Pengapalan kaki anjungan lepas pantai dalam proyek Jumelai, Lapangan Sisi Nubi, dan South Mahakam (JSN) di Kalimantan Timur/Pertamina.

JAKARTA- PT Pertamina Hulu Mahakam (PHM) mulai melaksanakan pengapalan kaki anjungan lepas pantai serta bersiap memulai pembangunan anjungan dalam proyek Jumelai, Lapangan Sisi Nubi, dan South Mahakam (JSN) di Kalimantan Timur.

General Manager Pertamina Hulu Mahakam Agus Amperianto dalam mengatakan proyek pembangunan tiga anjungan lepas pantai itu memiliki nilai investasi US$105 juta yang ditargetkan bisa mendukung 20 persen produksi minyak dan gas bumi pada 2024 mendatang.

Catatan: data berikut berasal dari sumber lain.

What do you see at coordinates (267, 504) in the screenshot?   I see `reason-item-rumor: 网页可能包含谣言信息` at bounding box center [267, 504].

“Saat produksi puncak, kontribusi dari ketiga anjungan ini diharapkan akan mencapai 120 MMscfd,” kata Agus Amperianto Jumat 2 April 2021.

Pada 30 Maret lalu, Pertamina Hulu Makaham telah melaksanakan pengapalan kaki anjungan JML1 dari galangan pembuatannya di Pulau Bintan, Kepulauan Riau, menuju lokasi penempatannya di Selat Malaka, Balikpapan, Kalimantan Timur.

Selanjutnya, kaki anjungan akan dipasang pada proyek JSN yang berlokasi di lepas pantai untuk mengeksploitasi minyak dan gas bumi.

Kaki anjungan JML1 memiliki berat 565 ton, sedangkan keseluruhan berat untuk ketiga kaki anjungan nantinya dapat mencapai 2.000 ton. Apabila digabungkan dengan pile dan conductor pipe dari ketiga anjungan, maka berat total bisa mencapai 5.000 ton.

Pada pertengahan April 2021, kedua kaki anjungan lepas pantai lainnya juga akan menyusul dikirim ke lokasi kilang. Setelah itu, perseroan akan melakukan pemasangan instalasi pipeline menuju fasilitas terpasang sepanjang 16 kilometer.

Kepala Divisi Manajemen Proyek dan Pemeliharaan Fasilitas SKK Migas Luky Yusgiantoro menyambut baik pelaksanaan pengapalan kaki anjungan tahap pertama sebagai salah satu milestone utama proyek JSN. “Kegiatan ini merupakan upaya mendukung pencapaian target produksi minyak 1 juta barel dan gas 12 miliar kaki kubik per hari pada 2030,” kata Luky Yusgiantoro.